RECORDS SUPPLIED —
# # # #

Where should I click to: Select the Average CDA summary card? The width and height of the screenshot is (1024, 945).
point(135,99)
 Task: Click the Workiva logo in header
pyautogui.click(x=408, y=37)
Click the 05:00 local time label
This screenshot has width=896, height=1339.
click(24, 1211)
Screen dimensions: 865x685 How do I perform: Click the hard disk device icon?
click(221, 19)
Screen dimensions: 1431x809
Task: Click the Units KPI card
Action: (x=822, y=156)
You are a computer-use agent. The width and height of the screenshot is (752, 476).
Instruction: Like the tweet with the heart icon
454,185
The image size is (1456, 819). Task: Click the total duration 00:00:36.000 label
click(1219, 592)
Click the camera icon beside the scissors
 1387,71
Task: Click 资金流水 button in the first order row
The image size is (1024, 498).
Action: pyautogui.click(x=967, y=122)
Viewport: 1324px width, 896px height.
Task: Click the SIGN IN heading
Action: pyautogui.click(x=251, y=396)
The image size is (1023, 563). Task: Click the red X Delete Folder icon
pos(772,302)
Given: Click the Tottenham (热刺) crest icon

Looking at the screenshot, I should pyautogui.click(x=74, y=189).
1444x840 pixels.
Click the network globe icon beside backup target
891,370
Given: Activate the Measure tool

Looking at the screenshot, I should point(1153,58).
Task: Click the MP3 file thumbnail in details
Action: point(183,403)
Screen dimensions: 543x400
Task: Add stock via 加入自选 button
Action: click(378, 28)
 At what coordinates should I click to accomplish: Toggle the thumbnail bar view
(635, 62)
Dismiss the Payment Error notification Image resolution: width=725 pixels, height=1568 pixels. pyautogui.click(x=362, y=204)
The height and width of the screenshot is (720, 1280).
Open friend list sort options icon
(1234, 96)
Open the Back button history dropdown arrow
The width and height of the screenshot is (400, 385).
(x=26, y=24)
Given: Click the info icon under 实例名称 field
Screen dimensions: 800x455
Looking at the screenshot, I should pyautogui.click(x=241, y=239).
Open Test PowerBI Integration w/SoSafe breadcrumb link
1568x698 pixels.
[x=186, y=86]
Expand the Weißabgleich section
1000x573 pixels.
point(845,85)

# # # #

WHAT YOU HAVE TO DO — Go through the entries above and restate each one exactly.

SOLUTION TO THE EXERCISE —
Where should I click to: Select the Average CDA summary card? The width and height of the screenshot is (1024, 945).
point(135,99)
 Task: Click the Workiva logo in header
pyautogui.click(x=408, y=37)
Click the 05:00 local time label
This screenshot has width=896, height=1339.
click(24, 1211)
Screen dimensions: 865x685 How do I perform: Click the hard disk device icon?
click(221, 19)
Screen dimensions: 1431x809
Task: Click the Units KPI card
Action: (x=822, y=156)
You are a computer-use agent. The width and height of the screenshot is (752, 476).
Instruction: Like the tweet with the heart icon
454,185
The image size is (1456, 819). Task: Click the total duration 00:00:36.000 label
click(1219, 592)
Click the camera icon beside the scissors
 1387,71
Task: Click 资金流水 button in the first order row
The image size is (1024, 498).
Action: pyautogui.click(x=967, y=122)
Viewport: 1324px width, 896px height.
Task: Click the SIGN IN heading
Action: pyautogui.click(x=251, y=396)
The image size is (1023, 563). Task: Click the red X Delete Folder icon
pos(772,302)
Given: Click the Tottenham (热刺) crest icon

Looking at the screenshot, I should pyautogui.click(x=74, y=189).
1444x840 pixels.
Click the network globe icon beside backup target
891,370
Given: Activate the Measure tool

Looking at the screenshot, I should point(1153,58).
Task: Click the MP3 file thumbnail in details
Action: point(183,403)
Screen dimensions: 543x400
Task: Add stock via 加入自选 button
Action: click(378, 28)
 At what coordinates should I click to accomplish: Toggle the thumbnail bar view
(635, 62)
Dismiss the Payment Error notification Image resolution: width=725 pixels, height=1568 pixels. pyautogui.click(x=362, y=204)
The height and width of the screenshot is (720, 1280).
Open friend list sort options icon
(1234, 96)
Open the Back button history dropdown arrow
The width and height of the screenshot is (400, 385).
(x=26, y=24)
Given: Click the info icon under 实例名称 field
Screen dimensions: 800x455
Looking at the screenshot, I should pyautogui.click(x=241, y=239).
Open Test PowerBI Integration w/SoSafe breadcrumb link
1568x698 pixels.
[x=186, y=86]
Expand the Weißabgleich section
1000x573 pixels.
point(845,85)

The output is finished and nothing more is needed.